Exactly the lines starting at the line containing "Task: Click the Android" and ending at the line containing "Uncheck MozillaFirefox-branding-openSUSE package" are to be written out from the listing below, both included.

═══ The data

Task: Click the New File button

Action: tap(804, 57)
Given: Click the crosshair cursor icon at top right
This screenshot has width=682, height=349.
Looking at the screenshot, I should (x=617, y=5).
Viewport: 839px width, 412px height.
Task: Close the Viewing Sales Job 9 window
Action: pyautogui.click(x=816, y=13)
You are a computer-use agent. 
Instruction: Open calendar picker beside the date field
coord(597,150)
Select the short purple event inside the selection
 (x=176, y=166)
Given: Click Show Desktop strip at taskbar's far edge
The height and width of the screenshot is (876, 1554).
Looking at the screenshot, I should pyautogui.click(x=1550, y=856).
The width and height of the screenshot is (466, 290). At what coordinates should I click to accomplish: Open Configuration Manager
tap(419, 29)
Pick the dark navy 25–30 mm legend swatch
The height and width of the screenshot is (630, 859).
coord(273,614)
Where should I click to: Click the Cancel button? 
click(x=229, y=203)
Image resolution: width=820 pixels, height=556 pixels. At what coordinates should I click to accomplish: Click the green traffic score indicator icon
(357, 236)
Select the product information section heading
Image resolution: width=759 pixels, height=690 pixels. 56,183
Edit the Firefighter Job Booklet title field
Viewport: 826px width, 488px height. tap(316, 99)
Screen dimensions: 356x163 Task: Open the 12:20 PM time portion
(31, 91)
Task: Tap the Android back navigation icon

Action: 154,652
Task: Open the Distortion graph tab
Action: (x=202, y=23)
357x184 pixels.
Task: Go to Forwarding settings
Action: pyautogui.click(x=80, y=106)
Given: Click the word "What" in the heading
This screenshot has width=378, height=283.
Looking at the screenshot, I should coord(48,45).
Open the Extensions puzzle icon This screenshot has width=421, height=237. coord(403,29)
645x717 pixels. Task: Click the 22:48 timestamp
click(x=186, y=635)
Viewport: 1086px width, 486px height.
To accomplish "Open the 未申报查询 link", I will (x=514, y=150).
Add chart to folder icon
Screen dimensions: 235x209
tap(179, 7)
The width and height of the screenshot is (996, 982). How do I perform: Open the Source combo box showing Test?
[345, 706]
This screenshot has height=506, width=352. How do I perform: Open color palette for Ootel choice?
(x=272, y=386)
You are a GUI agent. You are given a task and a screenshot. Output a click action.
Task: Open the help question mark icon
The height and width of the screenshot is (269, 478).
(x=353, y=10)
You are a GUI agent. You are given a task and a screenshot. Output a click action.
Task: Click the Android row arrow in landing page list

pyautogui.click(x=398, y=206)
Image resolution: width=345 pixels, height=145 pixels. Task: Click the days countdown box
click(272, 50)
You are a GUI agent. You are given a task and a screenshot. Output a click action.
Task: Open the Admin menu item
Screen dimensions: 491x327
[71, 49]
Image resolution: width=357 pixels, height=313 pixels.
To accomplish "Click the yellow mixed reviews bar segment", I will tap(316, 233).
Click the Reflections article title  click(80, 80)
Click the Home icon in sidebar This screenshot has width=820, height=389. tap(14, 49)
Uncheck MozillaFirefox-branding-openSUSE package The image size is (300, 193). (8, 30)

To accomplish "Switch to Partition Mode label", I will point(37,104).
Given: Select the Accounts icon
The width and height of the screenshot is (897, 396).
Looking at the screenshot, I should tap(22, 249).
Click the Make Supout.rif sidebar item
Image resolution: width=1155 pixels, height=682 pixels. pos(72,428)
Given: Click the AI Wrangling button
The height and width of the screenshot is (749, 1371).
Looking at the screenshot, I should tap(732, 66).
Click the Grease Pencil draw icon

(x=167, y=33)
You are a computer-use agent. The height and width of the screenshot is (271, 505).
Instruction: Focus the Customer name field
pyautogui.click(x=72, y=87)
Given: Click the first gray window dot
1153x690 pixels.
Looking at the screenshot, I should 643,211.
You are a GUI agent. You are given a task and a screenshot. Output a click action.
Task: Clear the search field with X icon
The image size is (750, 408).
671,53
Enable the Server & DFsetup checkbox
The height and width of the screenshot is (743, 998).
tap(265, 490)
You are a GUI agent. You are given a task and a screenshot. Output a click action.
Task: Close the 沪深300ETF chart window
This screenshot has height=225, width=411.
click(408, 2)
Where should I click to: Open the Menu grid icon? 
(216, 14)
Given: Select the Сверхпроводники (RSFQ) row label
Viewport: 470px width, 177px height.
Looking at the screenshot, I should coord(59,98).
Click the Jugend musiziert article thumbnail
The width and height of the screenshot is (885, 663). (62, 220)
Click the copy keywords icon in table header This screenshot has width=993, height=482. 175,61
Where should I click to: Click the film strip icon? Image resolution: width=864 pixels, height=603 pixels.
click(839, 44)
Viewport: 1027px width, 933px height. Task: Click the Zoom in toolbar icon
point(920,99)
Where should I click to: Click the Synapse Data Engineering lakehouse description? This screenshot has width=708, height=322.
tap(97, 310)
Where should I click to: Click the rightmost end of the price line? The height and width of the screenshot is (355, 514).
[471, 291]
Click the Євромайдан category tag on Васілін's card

══════

#### [Solved problem]
Task: Click the Android row arrow in landing page list

pyautogui.click(x=398, y=206)
Image resolution: width=345 pixels, height=145 pixels. Task: Click the days countdown box
click(272, 50)
You are a GUI agent. You are given a task and a screenshot. Output a click action.
Task: Open the Admin menu item
Screen dimensions: 491x327
[71, 49]
Image resolution: width=357 pixels, height=313 pixels.
To accomplish "Click the yellow mixed reviews bar segment", I will tap(316, 233).
Click the Reflections article title  click(80, 80)
Click the Home icon in sidebar This screenshot has width=820, height=389. tap(14, 49)
Uncheck MozillaFirefox-branding-openSUSE package The image size is (300, 193). (8, 30)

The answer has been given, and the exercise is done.